Task brief: In the data that follows, find the line with "Given: Click the Save floppy disk icon"; transcribe it, every later line up to the one with "The image size is (1239, 694).", and that line as well, exactly and with no others.

Supplied material:

::::

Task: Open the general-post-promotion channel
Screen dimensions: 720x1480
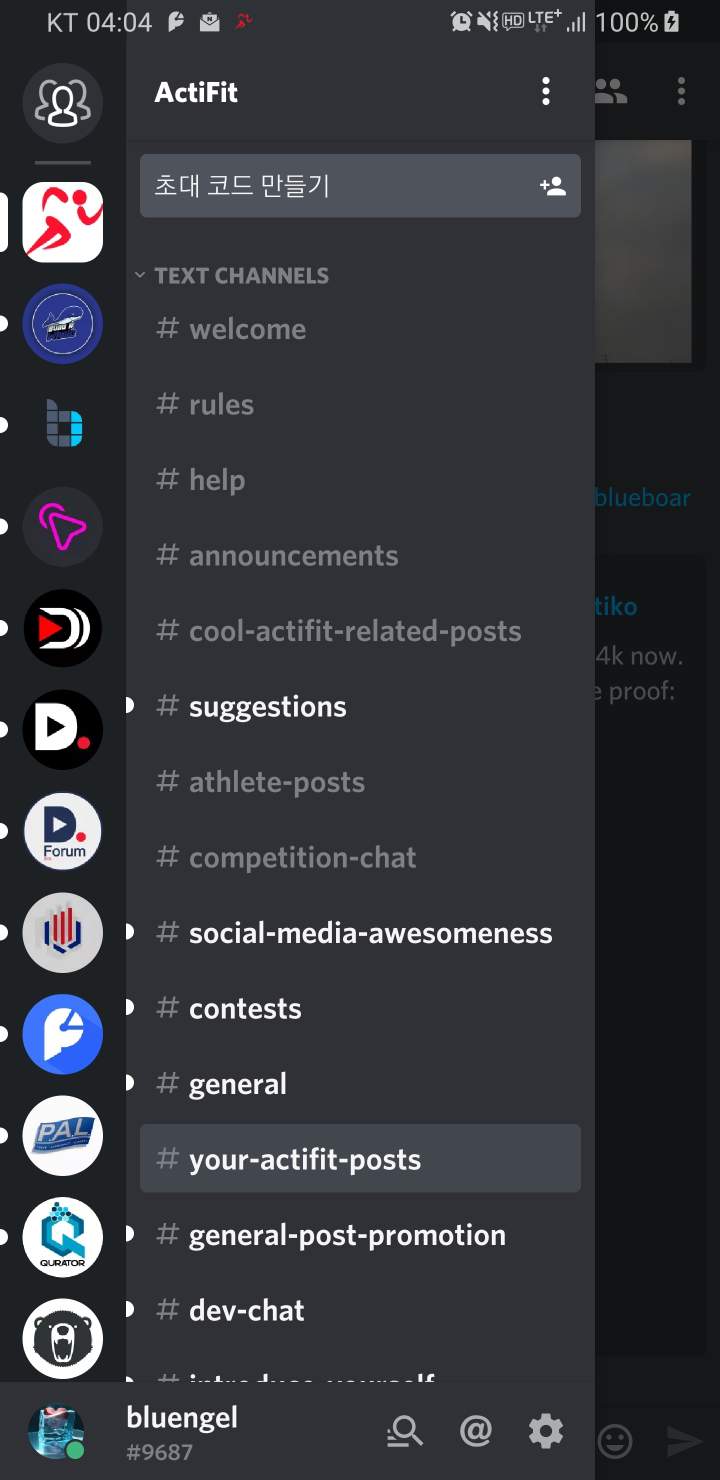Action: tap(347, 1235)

::::

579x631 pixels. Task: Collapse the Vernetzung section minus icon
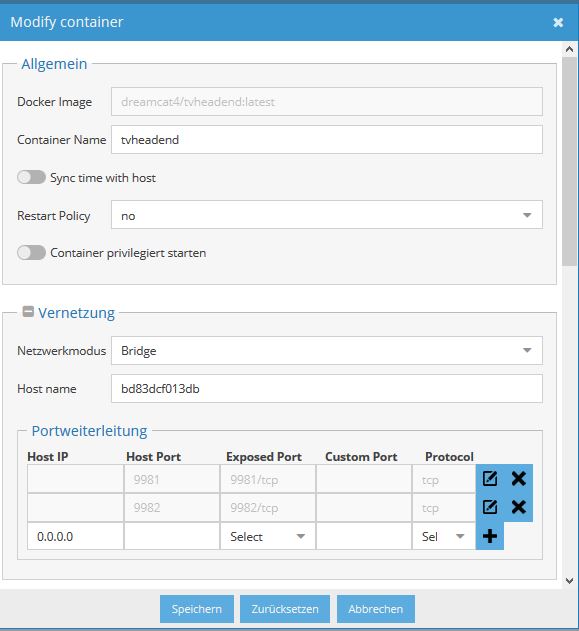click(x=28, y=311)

::::

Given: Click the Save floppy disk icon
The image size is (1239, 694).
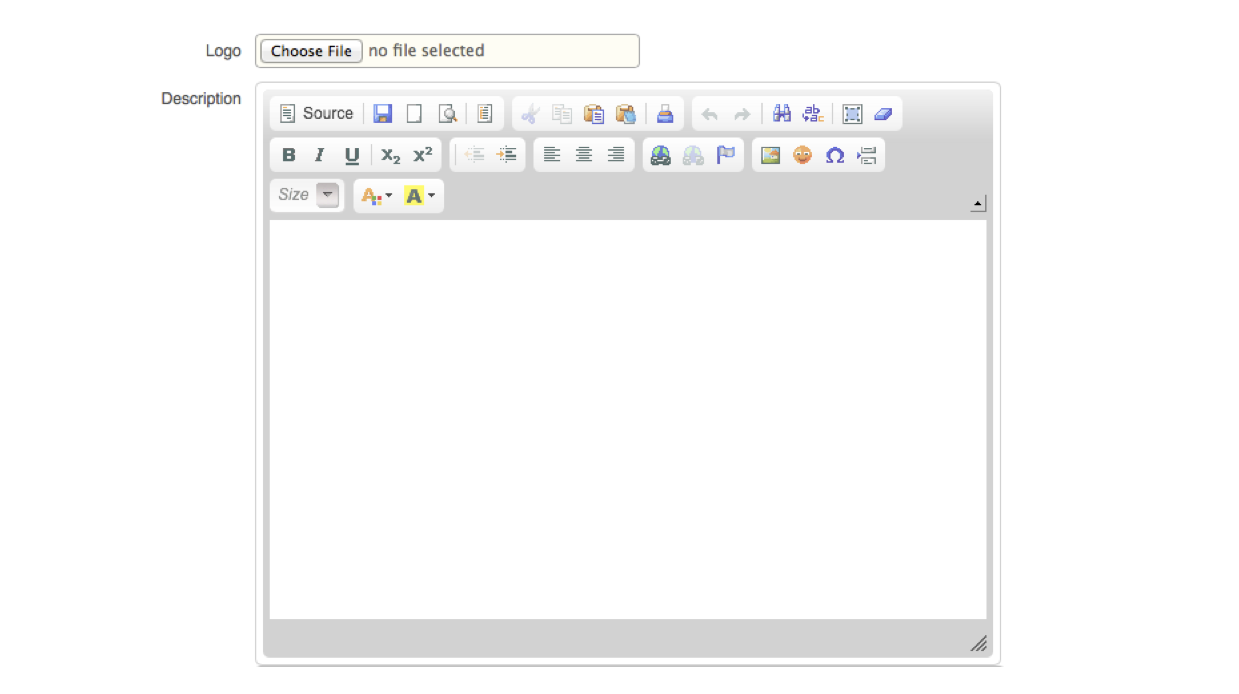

::::

Exercise solution:
Given: Click the Save floppy disk icon
The image size is (1239, 694).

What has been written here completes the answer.